I have made my nodes the same as the format in Cora dataset. For example
Nodes = [[ ‘id_node’, [node_feature], target_label ], …]
Nodes = [ [‘idNodeA’, [[1], [0], [0], [1, 1, 1], [1, 1, 1, 1]], 0], … ]
Having said that, each node in Nodes has 5 features with different lengths. But it fails with message
ValueError: expected sequence of length 1 at dim 2 (got 3) when I create a tensor with
g_dgl.ndata['feature'] = th.tensor([Nodes[i][1] for i in range(len(Nodes))])
So, I was wondering does the length of each feature must be equal?
I could flatten my features to [1, 0, 0, 1, 1, 1, 1, 1, 1, 1], but I’m not sure if this is actually the right approach as it essentially says that now each node in Nodes has 10 features. Is it the right approach?

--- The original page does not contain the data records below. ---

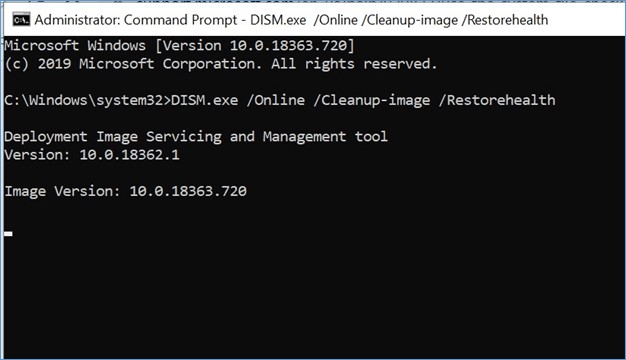Click /Restorehealth in the window title bar
Screen dimensions: 626x360
(x=505, y=20)
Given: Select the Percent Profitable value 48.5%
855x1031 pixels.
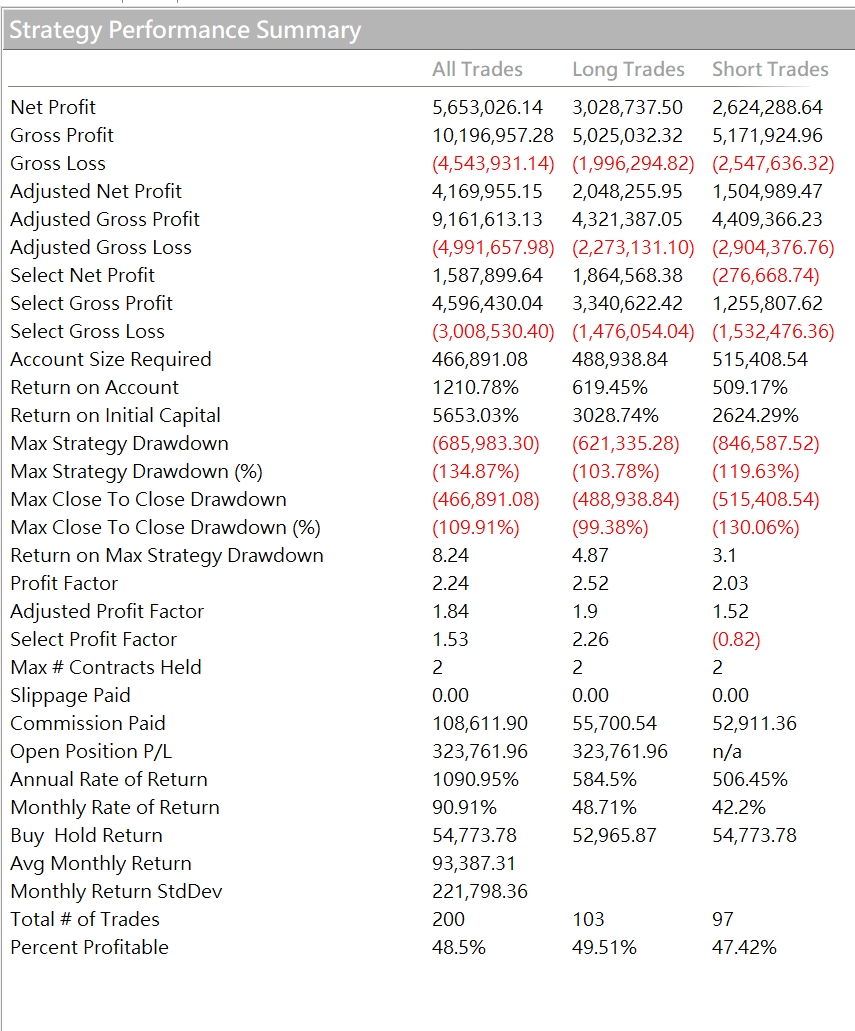Looking at the screenshot, I should point(458,947).
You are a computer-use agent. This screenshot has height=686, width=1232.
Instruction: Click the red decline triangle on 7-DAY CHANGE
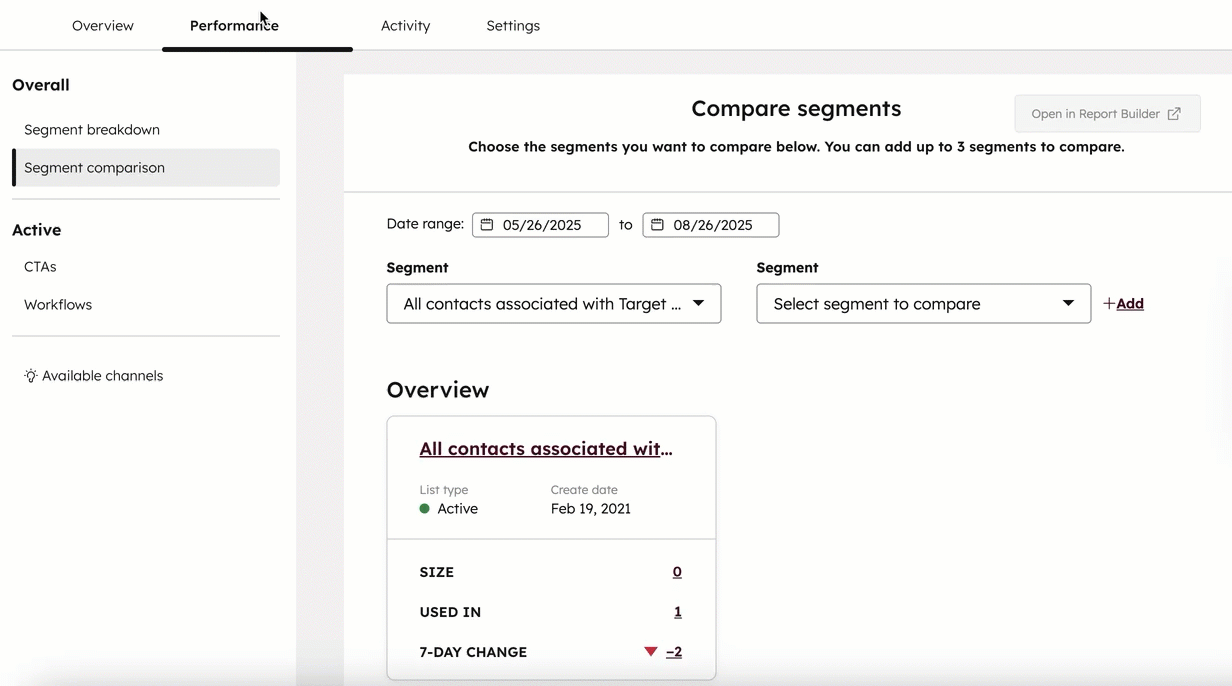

Thanks a lot for the guidance.

qillbel · May 26, 2020, 9:57am

For this, I changed from GraphConv(3, 2) to GraphConv(3, 1) as suggested, but it still throw the same error ValueError: Expected target size (94372, 1), got torch.Size([94372])

Any idea??

mufeili · May 30, 2020, 8:30am

Binary classification and multi-class classification are typically handled differently. In binary classification we only have two classes and we can pass the model output to a sigmoid activation function to get the probability of the positive class. In this case we can have GraphConv(3, 1). In multiclass classification, we will pass the model output to a softmax activation function and we will need GraphConv(3, C), where C is the number of classes.
Unless there is a strong reason to treat these 5 features separately, I will go with flattening the 5 node features.
For ValueError: Expected target size (94372, 1), got torch.Size([94372]), you need to do labels.unsqueeze(-1) to change the shape of the labels from torch.Size([94372]) to torch.Size([94372, 1]).